Continuamos, porém, a ser um país de emigração. Em 2014
segundo as estatísticas oficiais emigraram 134.624 portugueses, contribuindo
para que sejamos hoje o campeão europeu nesta matéria, isto é, o país da União Europeia com mais emigrantes. A
onda dos últimos anos já não
ostenta, porém,
os sinais que caracterizavam a anterior. Já não se vêem trabalhadores rurais analfabetos, ou quase, das
aldeias do interior, mas sim jovens urbanos, rapazes e raparigas, que não
encontram oportunidades de vida no seu país natal. Embora a maioria dos recentes
emigrantes continue a ser pouco qualificada, indo ainda ocupar lugares na
construção civil e nas limpezas
(pela simples razão de que o país continua a ser pouco qualificado em comparação com a
maioria dos países da Europa), é cada vez mais nítida a fatia de emigrantes que
tem uma qualificação superior: enfermeiros, médicos, engenheiros, cientistas,
etc. Esses não correspondem de maneira nenhuma ao estereotipo antigo. Em vez de
mala de cartão levaram uma mochila com um portátil. E nem damos por eles no
querido mês de Agosto. Alguns ainda vêm à pátria ensolarada nesta época,
mas muitos outros preferem férias repartidas, vindo cá amiúde nos voos low-cost.
Dou o
exemplo dos enfermeiros, por ser impressionante a romaria deles para fora do
país nos últimos anos. A Ordem dos Enfermeiros, pelos certificados para uso
internacional que passou, estima que, nos últimos sete anos, tenham emigrado
mais de 12.500 enfermeiras (vai no feminino, porque a maior parte são raparigas
com menos de 30 anos, portanto com o curso feito há pouco). Só no ano de 2014
emigraram 2451 enfermeiros (aceito o masculino mais convencional), dos quais mais
de metade para o Reino Unido, seguindo-se a França, a Alemanha, a Suíça e a
Bélgica, essencialmente o mesmo grupo de países no topo dos destinos da nova
emigração. Uso dados do livro da antropóloga Cláudia Pereira “Vidas Partidas. Enfermeiros Portugueses
no Estrangeiro” (Lusodidacta, 2015). De 2005 a 2014 o aumento dos
enfermeiros portugueses no Reino Unido foi de 8000 por cento. And it keeps
going up! Agências internacionais estão a contratar enfermeiros ainda antes
de eles terminarem o curso, conforme a imprensa noticiou há pouco por ocasião
da entrega de diplomas da Escola Superior de Enfermagem de Coimbra. Portugal
precisa de enfermeiros (tem cerca de metade por habitante do que a Alemanha e o
rácio enfermeiros/médicos entre nós é inferior a dois, quando devia ser superior a três), mas
eles fogem daqui a sete pés.
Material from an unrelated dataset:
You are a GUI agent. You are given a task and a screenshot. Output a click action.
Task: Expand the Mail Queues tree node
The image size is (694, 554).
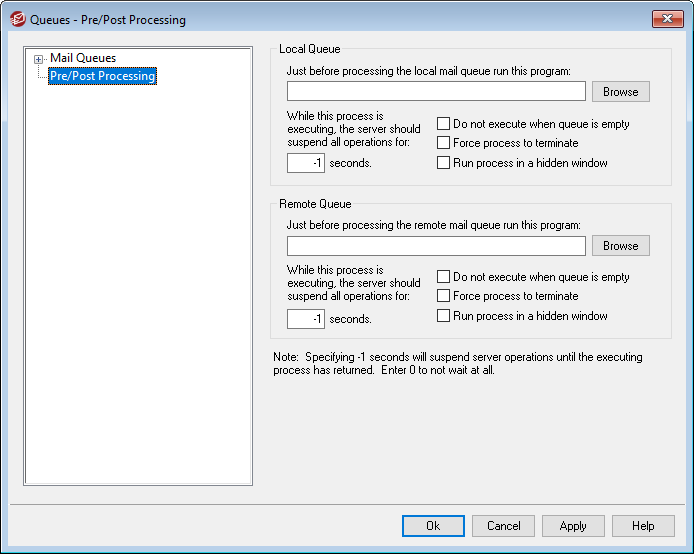tap(39, 59)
O que mais me impressionou nos testemunhos do
referido livro não foi a queixa generalizada dos enfermeiros relativamente aos
baixos salários que a sua classe aufere em Portugal: foi o sentimento de
desconsideração de que se dizem vítimas, que contrasta com a boa imagem
profissional que gozam lá fora. A maior parte afirma que não vai voltar. Uns
ainda pensam poder viver aqui na sua reforma, outros nem isso, porque notam a
diferença de cuidados das nursing homes e dos lares de idosos
portugueses.
Eça de
Queiroz, ele próprio um emigrante durante largos anos em França e na
Inglaterra, espetou, na companhia de Ramalho Ortigão, esta farpa em 1871: “Porque a
emigração
entre nós, não é como em toda
a parte a transbordação de uma população que sobra, é a fuga de
uma população que sofre. Porque não é o espírito de indústria, de actividade, de
expansão, de criação, que leva os nossos colonos, - como leva os ingleses à Austrália e à Índia - é a miséria de um país esterilizado que expulsa, sacode e que instiga a emigrar, a
procurar longe o pão.” Passaram
quase 150 anos, mas algumas farpas ainda doem de tão actuais que são.